====== DATA TO PROCESS

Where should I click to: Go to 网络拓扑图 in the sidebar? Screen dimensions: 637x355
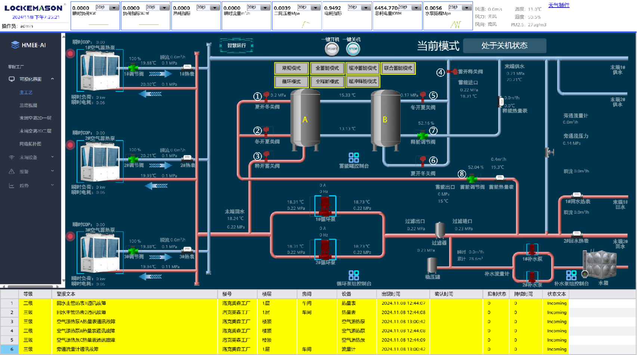pos(30,144)
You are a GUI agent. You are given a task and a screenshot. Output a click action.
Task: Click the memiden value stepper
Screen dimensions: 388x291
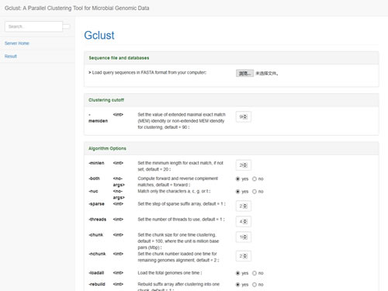[243, 116]
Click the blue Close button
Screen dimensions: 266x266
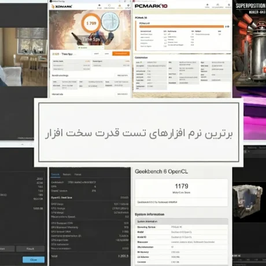click(x=34, y=260)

============

WHAT YOU SHOULD DO.
Write out everything in the data word for word. Omit each picture.

EXERCISE OUTPUT.
Where should I click to: Go to 网络拓扑图 in the sidebar? Screen dimensions: 637x355
pos(30,144)
You are a GUI agent. You are given a task and a screenshot. Output a click action.
Task: Click the memiden value stepper
Screen dimensions: 388x291
[243, 116]
Click the blue Close button
Screen dimensions: 266x266
click(x=34, y=260)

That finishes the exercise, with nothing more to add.